Chaplains of the
36th Infantry Division


Chaplain (Colonel) Herbert E. MacCombie
Division Chaplain

Germany Surrenders

On May 3rd we moved to Bad Tolz.  Nearby some German SS troops had fired upon some refugees, who were fleeing from Dachau.  The refugees were helpless and unarmed, but the Nazis fired upon them, killing some and wounding others.

The Military Government asked me to see what could be done for the wounded.  I located a hospital occupied by German SS casualties.  They assured me that they had no room for refugees from Dachau.  I told them they must find room for them.  If necessary, I would go through the hospital and locate cases that could be ambulatory and make room for the refugees.  One of my men slapped the butt of his rifle.  They found room for the wounded.

It was at Bad Tolz that Lt. Burke of the 141st received the surrender of Field Marshall Gerd von Rundstedt.

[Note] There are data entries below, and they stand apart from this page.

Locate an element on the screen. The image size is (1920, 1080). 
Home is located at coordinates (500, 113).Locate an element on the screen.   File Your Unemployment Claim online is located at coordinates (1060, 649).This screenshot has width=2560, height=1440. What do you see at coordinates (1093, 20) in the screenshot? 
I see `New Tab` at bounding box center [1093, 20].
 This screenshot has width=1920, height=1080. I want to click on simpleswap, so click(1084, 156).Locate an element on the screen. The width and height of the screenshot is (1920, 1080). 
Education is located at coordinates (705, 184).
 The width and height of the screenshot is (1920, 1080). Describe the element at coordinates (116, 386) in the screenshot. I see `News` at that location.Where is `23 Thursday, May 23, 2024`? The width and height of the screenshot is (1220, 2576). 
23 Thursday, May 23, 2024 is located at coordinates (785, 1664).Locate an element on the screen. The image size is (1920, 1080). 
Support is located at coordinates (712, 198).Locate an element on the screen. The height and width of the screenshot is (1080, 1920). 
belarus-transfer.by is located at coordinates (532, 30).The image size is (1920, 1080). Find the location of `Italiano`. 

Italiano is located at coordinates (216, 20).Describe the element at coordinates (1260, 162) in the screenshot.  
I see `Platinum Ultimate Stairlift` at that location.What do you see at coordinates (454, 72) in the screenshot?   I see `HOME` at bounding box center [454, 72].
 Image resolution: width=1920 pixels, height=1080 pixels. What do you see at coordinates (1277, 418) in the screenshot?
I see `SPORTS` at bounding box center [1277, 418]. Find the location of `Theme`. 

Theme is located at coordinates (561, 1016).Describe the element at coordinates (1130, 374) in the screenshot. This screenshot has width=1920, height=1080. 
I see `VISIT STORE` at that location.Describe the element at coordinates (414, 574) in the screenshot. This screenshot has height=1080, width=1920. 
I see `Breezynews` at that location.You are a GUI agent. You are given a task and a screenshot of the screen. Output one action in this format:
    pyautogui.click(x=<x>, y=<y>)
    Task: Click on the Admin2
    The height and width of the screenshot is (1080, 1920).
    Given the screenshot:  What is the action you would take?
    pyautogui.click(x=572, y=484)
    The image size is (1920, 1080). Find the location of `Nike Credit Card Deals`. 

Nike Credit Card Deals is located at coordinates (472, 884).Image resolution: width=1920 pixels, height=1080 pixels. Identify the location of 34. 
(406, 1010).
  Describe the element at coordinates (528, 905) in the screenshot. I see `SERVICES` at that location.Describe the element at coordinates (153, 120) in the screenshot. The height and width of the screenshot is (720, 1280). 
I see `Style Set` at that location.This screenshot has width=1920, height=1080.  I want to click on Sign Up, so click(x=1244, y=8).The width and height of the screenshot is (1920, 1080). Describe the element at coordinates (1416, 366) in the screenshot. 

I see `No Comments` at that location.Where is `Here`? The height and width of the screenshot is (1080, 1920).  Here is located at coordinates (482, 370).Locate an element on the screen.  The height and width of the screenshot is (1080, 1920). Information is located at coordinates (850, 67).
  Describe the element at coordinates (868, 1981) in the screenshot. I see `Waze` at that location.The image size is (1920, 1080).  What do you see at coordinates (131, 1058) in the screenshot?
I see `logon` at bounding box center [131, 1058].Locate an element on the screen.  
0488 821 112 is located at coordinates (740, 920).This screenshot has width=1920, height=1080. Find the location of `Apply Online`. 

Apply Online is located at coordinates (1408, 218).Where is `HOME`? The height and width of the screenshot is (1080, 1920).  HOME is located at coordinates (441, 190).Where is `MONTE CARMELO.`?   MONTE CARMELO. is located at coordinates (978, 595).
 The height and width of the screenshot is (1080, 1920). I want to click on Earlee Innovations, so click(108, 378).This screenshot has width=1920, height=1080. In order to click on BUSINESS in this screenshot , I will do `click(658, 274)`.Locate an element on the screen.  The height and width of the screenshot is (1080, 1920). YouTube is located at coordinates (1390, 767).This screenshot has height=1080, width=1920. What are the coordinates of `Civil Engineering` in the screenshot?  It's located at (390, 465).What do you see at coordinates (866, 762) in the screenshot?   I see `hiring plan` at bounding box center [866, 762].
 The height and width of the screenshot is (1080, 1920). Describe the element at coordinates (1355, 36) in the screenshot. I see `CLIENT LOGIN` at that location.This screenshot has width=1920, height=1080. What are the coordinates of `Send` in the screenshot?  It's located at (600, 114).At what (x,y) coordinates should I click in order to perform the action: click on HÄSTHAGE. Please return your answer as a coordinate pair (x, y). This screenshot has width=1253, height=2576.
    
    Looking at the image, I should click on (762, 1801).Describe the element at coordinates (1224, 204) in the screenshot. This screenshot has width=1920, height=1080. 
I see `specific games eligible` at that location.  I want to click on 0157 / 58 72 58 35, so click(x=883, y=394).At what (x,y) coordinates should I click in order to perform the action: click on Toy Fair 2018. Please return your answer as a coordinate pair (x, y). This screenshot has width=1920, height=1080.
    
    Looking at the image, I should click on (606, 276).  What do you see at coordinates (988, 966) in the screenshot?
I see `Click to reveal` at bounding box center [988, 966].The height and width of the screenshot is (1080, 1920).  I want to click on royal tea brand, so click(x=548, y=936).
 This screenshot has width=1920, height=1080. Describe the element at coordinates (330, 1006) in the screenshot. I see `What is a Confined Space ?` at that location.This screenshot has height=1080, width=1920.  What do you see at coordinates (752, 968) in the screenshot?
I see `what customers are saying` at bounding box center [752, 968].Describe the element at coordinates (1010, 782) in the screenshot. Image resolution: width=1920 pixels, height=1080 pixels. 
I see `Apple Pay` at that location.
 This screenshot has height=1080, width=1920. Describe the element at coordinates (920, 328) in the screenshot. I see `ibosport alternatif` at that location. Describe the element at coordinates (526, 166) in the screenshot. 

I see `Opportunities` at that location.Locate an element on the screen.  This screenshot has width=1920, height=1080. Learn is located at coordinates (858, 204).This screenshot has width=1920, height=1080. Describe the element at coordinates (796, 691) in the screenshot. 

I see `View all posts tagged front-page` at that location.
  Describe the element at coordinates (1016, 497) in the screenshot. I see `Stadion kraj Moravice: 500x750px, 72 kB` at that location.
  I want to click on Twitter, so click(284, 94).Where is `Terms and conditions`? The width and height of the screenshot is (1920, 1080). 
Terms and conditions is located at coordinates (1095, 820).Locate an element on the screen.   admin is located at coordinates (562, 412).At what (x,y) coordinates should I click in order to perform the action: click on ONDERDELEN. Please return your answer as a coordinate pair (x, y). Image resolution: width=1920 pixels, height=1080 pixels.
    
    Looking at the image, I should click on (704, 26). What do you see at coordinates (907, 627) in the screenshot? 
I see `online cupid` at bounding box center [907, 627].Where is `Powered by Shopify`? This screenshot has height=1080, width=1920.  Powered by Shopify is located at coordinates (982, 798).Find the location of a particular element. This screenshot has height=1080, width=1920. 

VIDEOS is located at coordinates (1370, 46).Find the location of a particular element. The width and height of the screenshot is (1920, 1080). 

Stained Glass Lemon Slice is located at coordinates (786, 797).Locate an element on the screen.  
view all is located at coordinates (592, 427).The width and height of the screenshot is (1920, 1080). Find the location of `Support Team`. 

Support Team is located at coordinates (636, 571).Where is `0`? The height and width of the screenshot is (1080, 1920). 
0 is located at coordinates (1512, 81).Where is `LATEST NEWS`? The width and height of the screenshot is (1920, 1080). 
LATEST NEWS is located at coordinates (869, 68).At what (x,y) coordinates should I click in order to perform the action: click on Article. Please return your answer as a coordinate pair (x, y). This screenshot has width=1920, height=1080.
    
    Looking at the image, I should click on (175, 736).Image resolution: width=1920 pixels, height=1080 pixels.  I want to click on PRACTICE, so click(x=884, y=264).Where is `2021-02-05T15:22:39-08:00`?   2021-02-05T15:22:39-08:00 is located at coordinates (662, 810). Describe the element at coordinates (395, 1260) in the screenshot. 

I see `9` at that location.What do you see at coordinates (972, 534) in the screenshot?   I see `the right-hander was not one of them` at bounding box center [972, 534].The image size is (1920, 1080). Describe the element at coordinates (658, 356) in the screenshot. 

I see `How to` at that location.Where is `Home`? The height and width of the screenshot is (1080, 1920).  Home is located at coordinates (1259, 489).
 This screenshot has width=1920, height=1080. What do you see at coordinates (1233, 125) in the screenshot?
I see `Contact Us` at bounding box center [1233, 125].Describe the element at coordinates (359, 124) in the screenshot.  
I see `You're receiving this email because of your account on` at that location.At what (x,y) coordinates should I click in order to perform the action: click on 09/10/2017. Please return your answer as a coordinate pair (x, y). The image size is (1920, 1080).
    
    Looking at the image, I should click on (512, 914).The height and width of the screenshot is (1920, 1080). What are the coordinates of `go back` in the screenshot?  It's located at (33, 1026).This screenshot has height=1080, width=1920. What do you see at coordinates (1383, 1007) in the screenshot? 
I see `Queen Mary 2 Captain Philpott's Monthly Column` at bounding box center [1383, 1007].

On May 5th we moved to Kufstein, Austria.  On May 8th we moved to Kitsbuhel, Austria.  Here we received the news that Germany had surrendered.  On May 9th, accompanied by a group of officers and men from Division Headquarters, I attended a service of Thanksgiving held by the Bishop of Servia, who had been recently liberated from a German Concentration Camp.  The Patriarch of Serbia was also present at the service.  That same day Chaplain Roemer conducted a Solemn High Mass of thanks for the Allied victory.  The mass was held in the local church.  We also held a Protestant Thanksgiving Service in a local church.  On May 11th a Jewish service of Thanksgiving was held at the Division C.P.

While we were at Kitzbuhel we received the surrender of Hermann Goering. I saw his great armored car.  The windows were supposed to be bullet-proof.  I estimated that they could probably get about one mile to the gallon, but even with a shortage of gasoline in Germany, Goering could still ride in state.